Work instructions: Repeat back the entries that follow, keeping every word as it is.

BEGIN

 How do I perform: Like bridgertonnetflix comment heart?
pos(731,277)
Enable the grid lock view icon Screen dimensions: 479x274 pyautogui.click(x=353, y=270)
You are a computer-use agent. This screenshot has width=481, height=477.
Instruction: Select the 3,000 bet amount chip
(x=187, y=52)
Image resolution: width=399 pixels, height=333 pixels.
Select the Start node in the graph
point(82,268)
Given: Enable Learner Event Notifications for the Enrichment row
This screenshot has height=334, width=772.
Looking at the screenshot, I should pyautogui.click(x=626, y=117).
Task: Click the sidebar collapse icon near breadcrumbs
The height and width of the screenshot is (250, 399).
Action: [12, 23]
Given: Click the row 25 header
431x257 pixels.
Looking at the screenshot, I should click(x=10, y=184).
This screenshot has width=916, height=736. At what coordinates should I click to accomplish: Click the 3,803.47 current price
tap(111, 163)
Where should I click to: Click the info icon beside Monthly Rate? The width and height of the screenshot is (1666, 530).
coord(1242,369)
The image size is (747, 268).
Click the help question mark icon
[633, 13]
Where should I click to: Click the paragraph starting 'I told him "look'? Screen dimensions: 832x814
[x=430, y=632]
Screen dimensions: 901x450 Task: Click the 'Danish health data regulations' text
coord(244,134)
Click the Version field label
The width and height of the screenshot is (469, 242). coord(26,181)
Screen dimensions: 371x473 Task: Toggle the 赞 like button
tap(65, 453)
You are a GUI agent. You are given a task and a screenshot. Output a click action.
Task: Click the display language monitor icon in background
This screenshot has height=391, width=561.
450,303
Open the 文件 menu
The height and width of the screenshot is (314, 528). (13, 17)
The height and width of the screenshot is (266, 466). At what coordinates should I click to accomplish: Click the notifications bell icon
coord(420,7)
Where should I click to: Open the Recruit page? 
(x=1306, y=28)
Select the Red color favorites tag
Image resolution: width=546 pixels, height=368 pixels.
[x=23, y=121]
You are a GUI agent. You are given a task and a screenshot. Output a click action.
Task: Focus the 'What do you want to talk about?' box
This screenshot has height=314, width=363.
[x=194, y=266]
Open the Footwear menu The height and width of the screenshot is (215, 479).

END

Written answer:
 How do I perform: Like bridgertonnetflix comment heart?
pos(731,277)
Enable the grid lock view icon Screen dimensions: 479x274 pyautogui.click(x=353, y=270)
You are a computer-use agent. This screenshot has width=481, height=477.
Instruction: Select the 3,000 bet amount chip
(x=187, y=52)
Image resolution: width=399 pixels, height=333 pixels.
Select the Start node in the graph
point(82,268)
Given: Enable Learner Event Notifications for the Enrichment row
This screenshot has height=334, width=772.
Looking at the screenshot, I should pyautogui.click(x=626, y=117).
Task: Click the sidebar collapse icon near breadcrumbs
The height and width of the screenshot is (250, 399).
Action: [12, 23]
Given: Click the row 25 header
431x257 pixels.
Looking at the screenshot, I should click(x=10, y=184).
This screenshot has width=916, height=736. At what coordinates should I click to accomplish: Click the 3,803.47 current price
tap(111, 163)
Where should I click to: Click the info icon beside Monthly Rate? The width and height of the screenshot is (1666, 530).
coord(1242,369)
The image size is (747, 268).
Click the help question mark icon
[633, 13]
Where should I click to: Click the paragraph starting 'I told him "look'? Screen dimensions: 832x814
[x=430, y=632]
Screen dimensions: 901x450 Task: Click the 'Danish health data regulations' text
coord(244,134)
Click the Version field label
The width and height of the screenshot is (469, 242). coord(26,181)
Screen dimensions: 371x473 Task: Toggle the 赞 like button
tap(65, 453)
You are a GUI agent. You are given a task and a screenshot. Output a click action.
Task: Click the display language monitor icon in background
This screenshot has height=391, width=561.
450,303
Open the 文件 menu
The height and width of the screenshot is (314, 528). (13, 17)
The height and width of the screenshot is (266, 466). At what coordinates should I click to accomplish: Click the notifications bell icon
coord(420,7)
Where should I click to: Open the Recruit page? 
(x=1306, y=28)
Select the Red color favorites tag
Image resolution: width=546 pixels, height=368 pixels.
[x=23, y=121]
You are a GUI agent. You are given a task and a screenshot. Output a click action.
Task: Focus the 'What do you want to talk about?' box
This screenshot has height=314, width=363.
[x=194, y=266]
Open the Footwear menu The height and width of the screenshot is (215, 479).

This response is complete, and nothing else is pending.